§ Problem requirements
In the news report on the suspected tornadoes in Texas and Arkansas, how far from Dallas is the city of Van?

§ Excerpted passage
==========
Van, Texas, and Nashville, Arkansas, hit by suspected tornadoes

Shelby Van Sickle pauses while trying to salvage personal items in the family home that was destroyed after a tornado touched down overnight in Van, Texas, on May 11, 2015. (Photo by Larry W. Smith/EPA)
Shelby Van Sickle pauses while trying to salvage personal items in the family home that was destroyed after a tornado touched down overnight in Van, Texas, on May 11, 2015.

At least 10 people were unaccounted for early Monday after a tornado damaged about 30% of an East Texas city, authorities said early Monday. A total of three others were confirmed dead in the state and neighboring Arkansas.

Up to 50 million Americans from Texas to Michigan were bracing Monday for a band of thunderstorms and severe weather stretching down the country's midsection. At least 26 tornadoes were reported on Sunday.

Two deaths were confirmed at a mobile home park in Nashville, Arkansas — an area which experienced "lots of flooding and strong winds," Arkansas Department of Emergency Management spokesman Rick Fahr said. A tornado warning had been issued for the area around 1:20 a.m. local time (2:20 a.m. ET) on Monday.

A third person died in flooding in the city of Corsicana, Texas, after more than 10 inches of rain fell in the area in just about five hours.

At least 26 people were also hospitalized when a tornado ripped through Van, Texas, causing "heavy damage" on Sunday, Smith County Emergency Management spokesman Keith Tate said. Van is a city of 2,600 people about 73 miles east of Dallas.

"Damages range from completely destroyed homes, damaged homes, to trees and power lines down," added Chuck Allen, emergency management coordinator for Van Zandt County. He told reporters early Monday that 10 people remained unaccounted for.

A street sign at the intersection of Hwy 377 and Mosscreek Drive lies on the ground after a possible tornado touched down in the Bent Creek Estates neighborhood in Denton, Texas, on May 10, 2015.

Nick Willkillurson, an 18-year-old student at Van High School, said the damage in the area was "horrible."

He told NBC News there were "trees uprooted and windows broken out of the school. The tennis courts were completely gone."

Around 100 local people had taken shelter in a local church and had been ordered not to leave, according to NBC station KETK.

Officials repeatedly requested people stay away from the damaged area to let rescue worker do their jobs.

Speaking to KETK, Van resident Chris Duwe described the moments the tornado hit.

"As soon as we opened the door up, boom, it was right there. Loud winds, high winds, rain," he added. "And as soon as we got us and the dogs in the bathroom, and closed that door, bam, the house was gone."

Emergency workers spent early Monday going door to door in search of other victims.

"Once we get daylight, we will be able to identify areas that are affected and lead responders in to verify the [houses] are clear of any individuals needing medical attention," Allen said.

The severe weather struck the Texas city around 8:45 p.m. local time (9:45 p.m. ET). At 6:10 a.m. ET, approximately 28,040 people were without power across the state.
==========
§ Source material
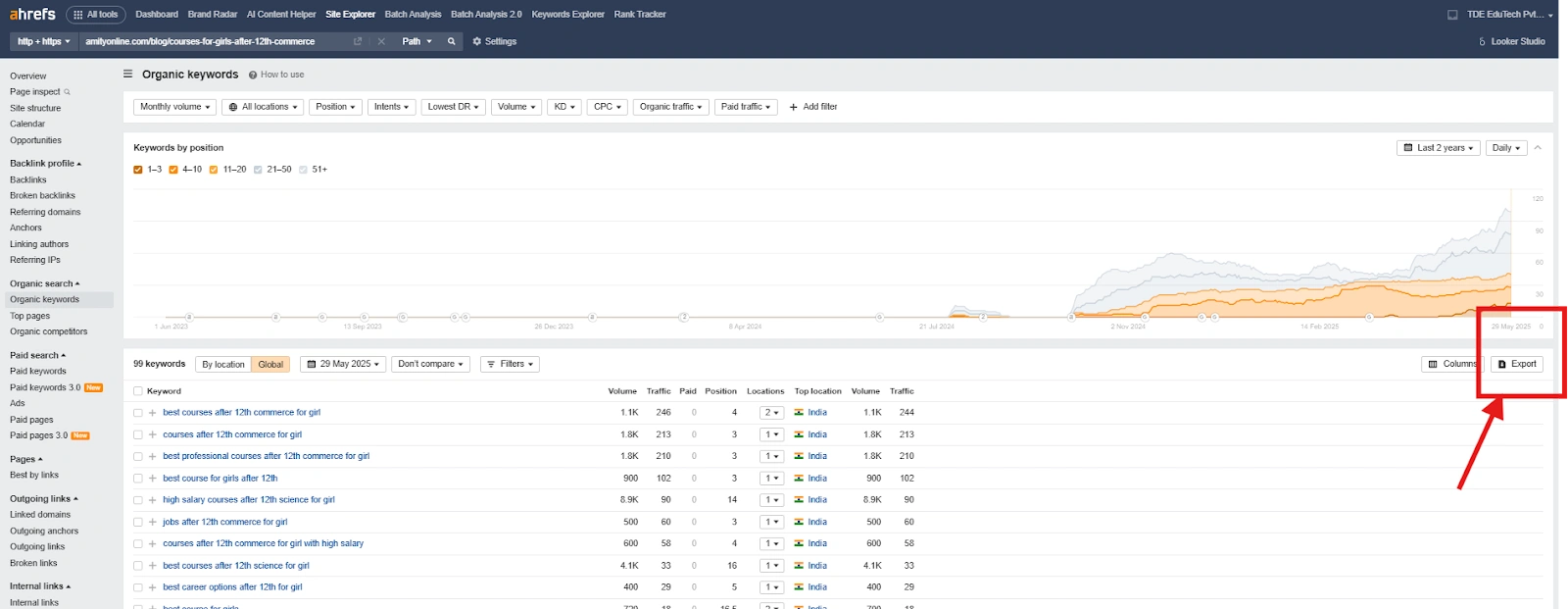The height and width of the screenshot is (609, 1568).
Task: Click the plus icon beside first keyword row
Action: coord(152,413)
==========
§ Output below
About 73 miles east of Dallas.